Nie jest tajemnicą, że uchodźcy stali się narzędziem rosyjskiej wojny hybrydowej przeciwko Europie. Przypomnijmy, według oświadczeń wysokich urzędników NATO Rosja „używa uchodźców jako żywej broni przeciwko Europie”. Mówił o tym jeszcze w marcu 2016 roku sekretarz generalny Sojuszu Jens Stoltenberg.

Z kolei nieżyjący już amerykański senator John McCain w ostrym przemówieniu wygłoszonym na Konferencji Bezpieczeństwa w Monachium (13 lutego 2016 roku) ocenił, że dyktator Władimir Putin chce „zaognić konflikt uchodźczy i wykorzystać go jako broń do podziału przymierza transatlantyckiego, a tym samym podkopać europejski projekt”. Dodał także, że „apetyt Putina rośnie w miarę jedzenia”.

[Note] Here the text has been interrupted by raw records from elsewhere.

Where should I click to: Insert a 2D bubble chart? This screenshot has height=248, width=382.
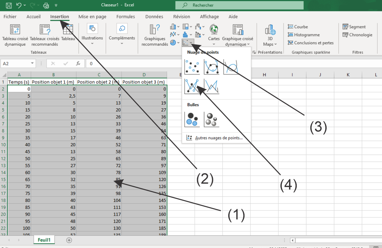(192, 120)
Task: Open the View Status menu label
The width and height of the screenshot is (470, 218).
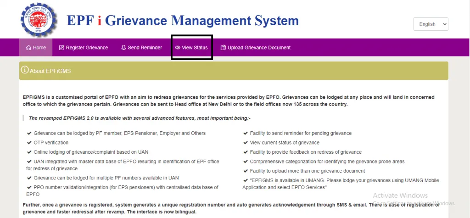Action: click(x=195, y=48)
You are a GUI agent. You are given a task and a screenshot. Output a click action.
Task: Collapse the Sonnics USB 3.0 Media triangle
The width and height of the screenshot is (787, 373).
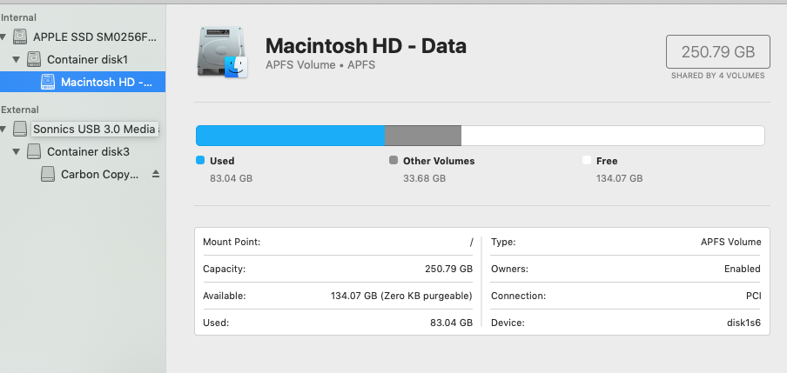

Przypomnijmy, The Washington Post opublikował informację amerykańskich służb specjalnych, że CyberCaliphate udający zwolenników organizacji Państwa Islamskiego faktycznie okazał się jednostką wojskową p/p 54777 GRU (Głównego Zarządu Wywiadowczego Sztabu Generalnego Sił Zbrojnych Federacji Rosyjskiej), która prowadzi psychologiczną wojnę przeciwko krajom zachodnim.

Jak informowaliśmy wcześniej, gdy tylko wyszły na jaw fakty zorganizowania przedostania się na Litwę nielegalnych migrantów z terytorium Białorusi przy pomocy białoruskich strażników granicznych, Mińsk, dzięki wskazówce z Moskwy, oskarżył Litwę o rasizm i zabójstwo jednego z nielegalnych imigrantów.

W środę na różne skrzynki mejlowe Litwie wysłano listy od rzekomych „wojowników Allaha”, którzy obiecują ukarać Litwinów za „rasizm” i „zamordowanie” brata w wierze, informuj intvua.com powołując się na portal Alfa.lt.